Dias Gomes atuaria, através de seu texto, “como vetor de libertação e autonomia da imaginação criativa numa época de sufoco” (PAIVA, 2003, p. 2). Gibão com asas ansiava a liberdade, representava o país que, ele sim, ansiava pela liberdade… e por não ser compreendido vinha tudo, polícia, exército, persegui-lo. Dona Redonda e sua compulsão de comer até explodir denota a compulsão consumista da sociedade capitalista, tema representativo das discussões político-sociais na década de 70. As formigas que saem pelo nariz do Coronel representariam a podridão da sociedade que, ainda que se apresente forte e dominadora por fora, tem seu interior deteriorado e carcomido pelos insetos. É assim que “o fantástico, o absurdo e o grotesco, através de angulações tecnológicas e poéticas imprevistas, informam a imaginação estética dos telespectadores, utilizando-se do recurso da inversão dos valores da sociedade e da política” (PAIVA, 2003, p. 2).

Pintura: The Wings, Salvador Dali (1958)

Isso se reflete até na sua trilha sonora, como Walter Silva nos apresenta ao descrever a música Pavão Mysteriozo, tema principal da novela: “Já com ela sem seus braços, o galã apaixonado profere estas palavras: ‘- Eles são muitos, mas não sabem voar.’”, o que pode ser lido como uma clara alusão à incompreensão dos agentes da ditadura a respeito dos desejos de liberdade e sua incapacidade de sair do chão e… voar! Foi assim que “a  telenovela “Saramandaia” ritualizou, no Brasil dos “anos tristes”, a loucura necessária; funcionou como uma espécie de pulmão que permitiu os indivíduos respirarem numa atmosfera sufocada por um regime político autoritário e, foi igualmente, uma das expressões originais de descontração, apesar de todas as interdições da época” (PAIVA, 2003, p. 4).

Referências

ALENCAR, Mauro. A Hollywood Brasileira: Panorama da Telenovela no Brasil, São Paulo: SENAC, 2002.

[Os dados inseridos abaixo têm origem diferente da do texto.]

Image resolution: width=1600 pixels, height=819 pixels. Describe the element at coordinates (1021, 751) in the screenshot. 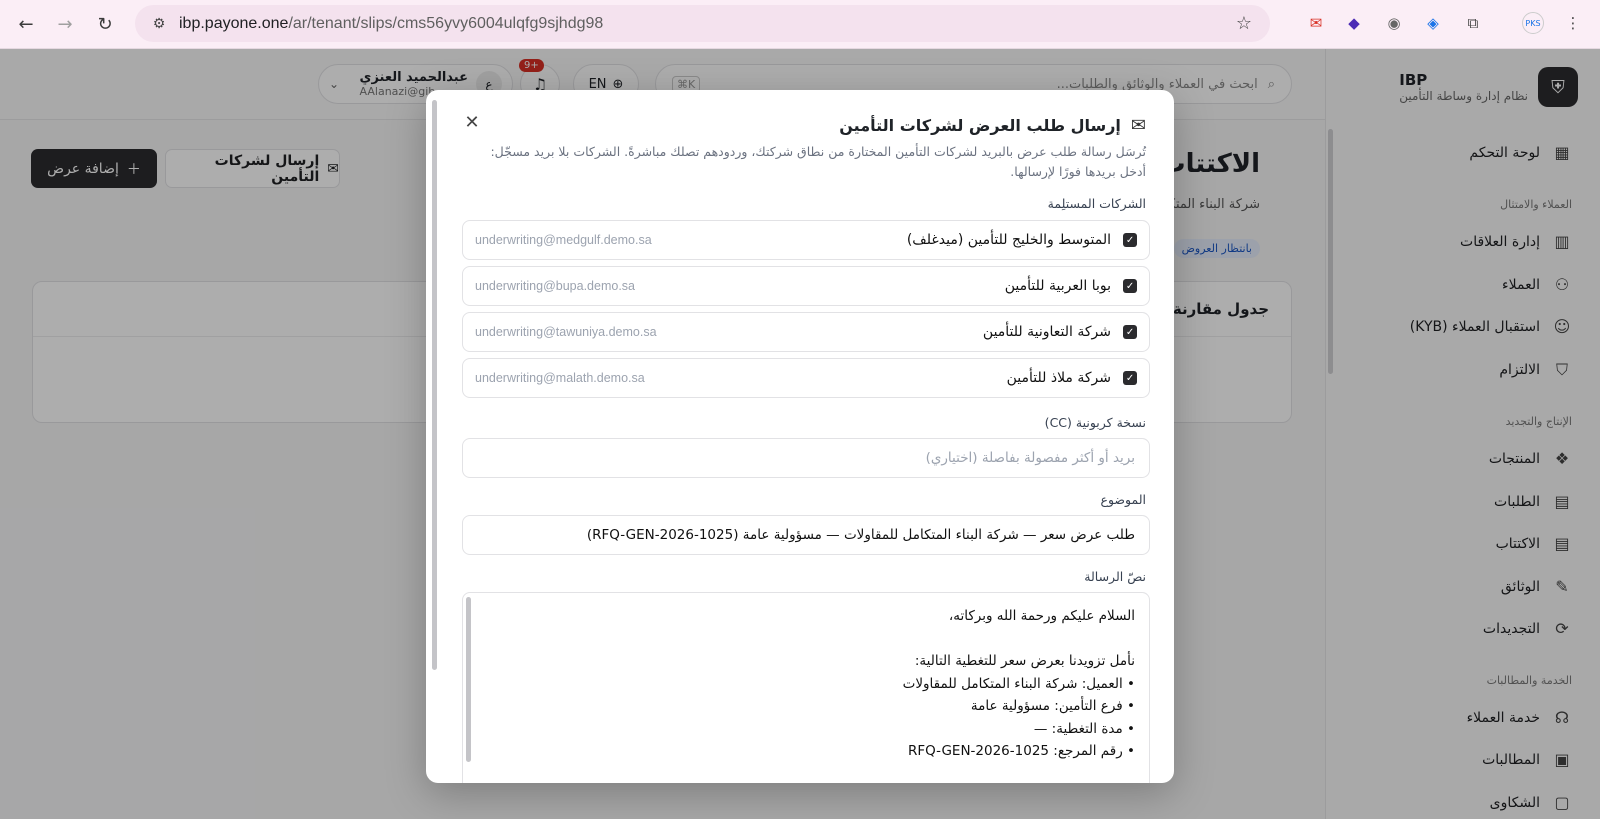

I see `body-line: • رقم المرجع: RFQ-GEN-2026-1025` at that location.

MATTOS, David José Lessa (Org.). Pioneiros do rádio e da TV no Brasil: depoimentos à Pró-TV (Volume 1). São Paulo: Codex, 2004.

MEMÓRIA GLOBO.  Saramandaia. 2013. Disponível em  http://memoriaglobo.globo.com. Acesso em 24 jun. 2013

PAIVA, Cláudio Cardoso de . Comunicação e Latinidade: um estudo de televisão e ficção seriada. UQAM. Canadá. América Terra das Utopias. Desafios da Comunicação Social, Quebec, Canadá, v. 1, n.1, p. 1-15, 2003. Disponível em http://www.er.uqam.ca/nobel/gricis/actes/ utopie/Paiva.pdf. Acesso em 24 jun. 2013

SILVA, Walter (Pica-Pau). Vou te contar: Histórias de Música Popular Brasileira. São Paulo: Codex, 2002.